1) Gangandi íkorni, Dimma 1987
2) Cf ce "Huldufólk", ce "peuple caché" vivant dans les montagnes et les roches auquel beaucoup d'Islandais croient encore plus ou moins : https://fr.wikipedia.org/wiki/Hulduf%C3%B3lk
Nous sommes ainsi transportés dans une Islande froide au soleil rare et au brouillard fréquent qui suinte l'humidité. Dans une campagne profonde proche de la mer, dont la végétation rabougrie est dominée par une «Montagne» sombre, inquiétante, et sa falaise - qui pourrait bien abriter un peuple caché prêt à émerger. Car «la blessure de la roche a toujours l'air fraîchement ouverte»...

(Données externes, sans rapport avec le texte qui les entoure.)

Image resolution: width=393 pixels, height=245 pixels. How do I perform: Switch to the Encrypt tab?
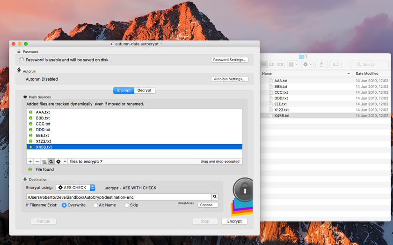coord(124,90)

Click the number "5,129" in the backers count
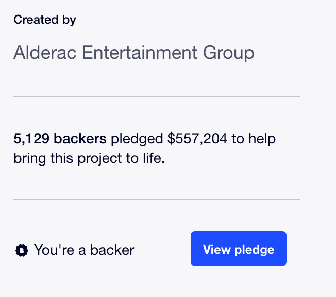coord(31,138)
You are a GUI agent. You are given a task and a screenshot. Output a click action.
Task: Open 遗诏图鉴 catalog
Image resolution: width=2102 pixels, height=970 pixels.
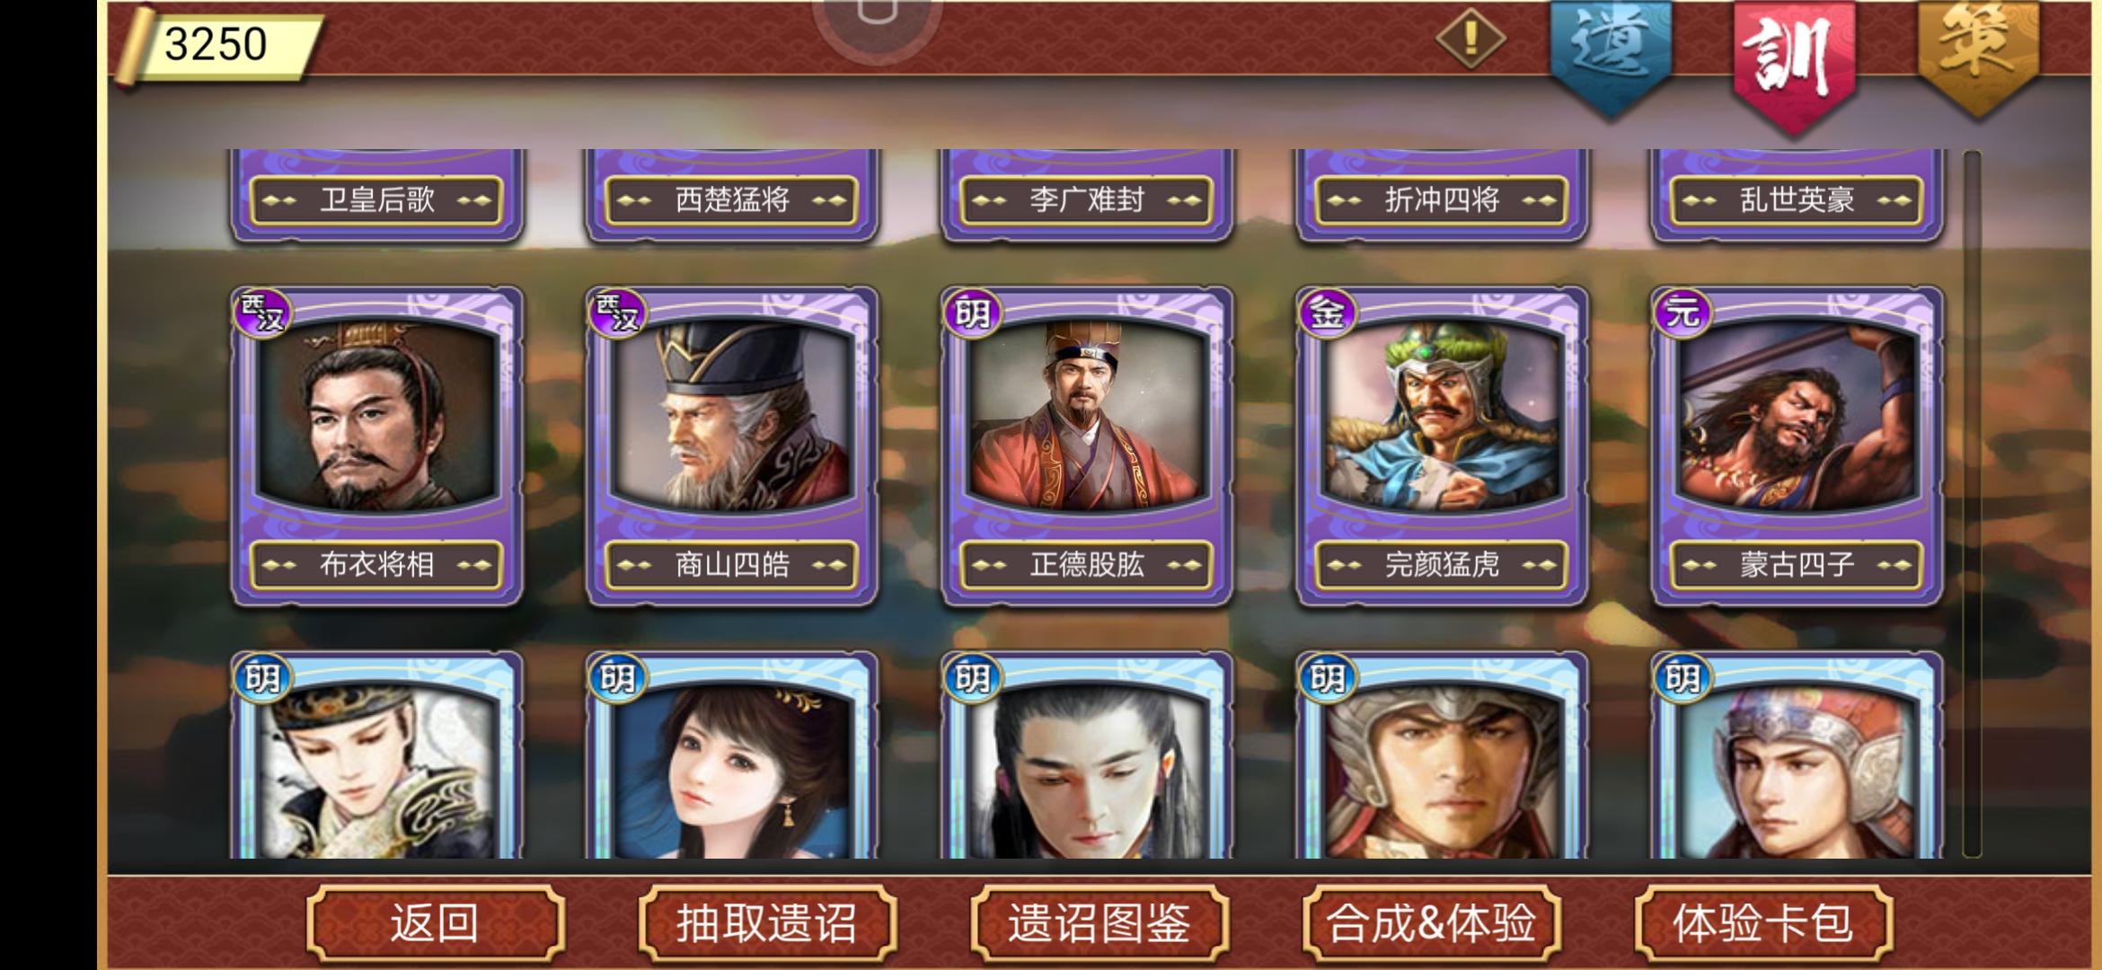pos(1100,923)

Sigmar, un petit garçon dont on ne sait pas grand chose, vit dans une ferme isolée, seul avec un couple âgé peu expansif (Björg et Ágúst étant sans doute sa famille d'accueil) semblant avoir perdu autrefois un enfant qui n'est jamais nommé, le mystère de sa disparition pesant lourdement. C'est un petit «gars à part» qui ne tient pas en place et ne parle pas beaucoup, toujours muet sur ses bêtises qu'il tente de dissimuler, et surtout un enfant angoissé souffrant d'une profonde solitude. Une sorte de petit lutin virevoltant qui se réfugie dans ses lectures et ses rêves.

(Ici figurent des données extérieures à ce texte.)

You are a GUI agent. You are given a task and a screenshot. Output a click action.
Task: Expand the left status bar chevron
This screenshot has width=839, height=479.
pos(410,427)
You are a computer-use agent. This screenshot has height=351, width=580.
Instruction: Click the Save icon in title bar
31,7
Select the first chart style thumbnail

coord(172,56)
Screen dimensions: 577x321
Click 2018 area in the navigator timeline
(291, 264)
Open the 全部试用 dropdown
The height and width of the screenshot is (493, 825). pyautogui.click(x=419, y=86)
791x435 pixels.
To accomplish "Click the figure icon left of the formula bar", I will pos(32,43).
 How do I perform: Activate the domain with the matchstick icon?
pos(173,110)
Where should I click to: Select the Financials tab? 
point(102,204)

«DES SOLEILS DE REVE me réveillent et l'espace d'un instant, je ne suis pas sûr d'être dans un monde ou dans l'autre.» (incipit, p.9)
Se réfugiant dans l'imaginaire, Sigmar va ainsi chercher la lumière et la chaleur manquantes au-delà, sa lampe de lecture à piles fendant les ténèbres et emplissant sa chambre «de créatures fantasmagoriques» avant qu'il ne s'enfonce chaque nuit dans des rêves nourris de ses lectures, le retour au matin dans le monde réel s'avérant brutal.
«Elle met la table dans les salon, sous le plafonnier dangereusement pendu. Une toile cirée ornée de biches énigmatiques, perdues dans un labyrinthe. J'ai essayé de leur indiquer la sortie de l'impasse de la pointe de mon couteau, mais me suis toujours heurté à un mur infranchissable.» (p.13)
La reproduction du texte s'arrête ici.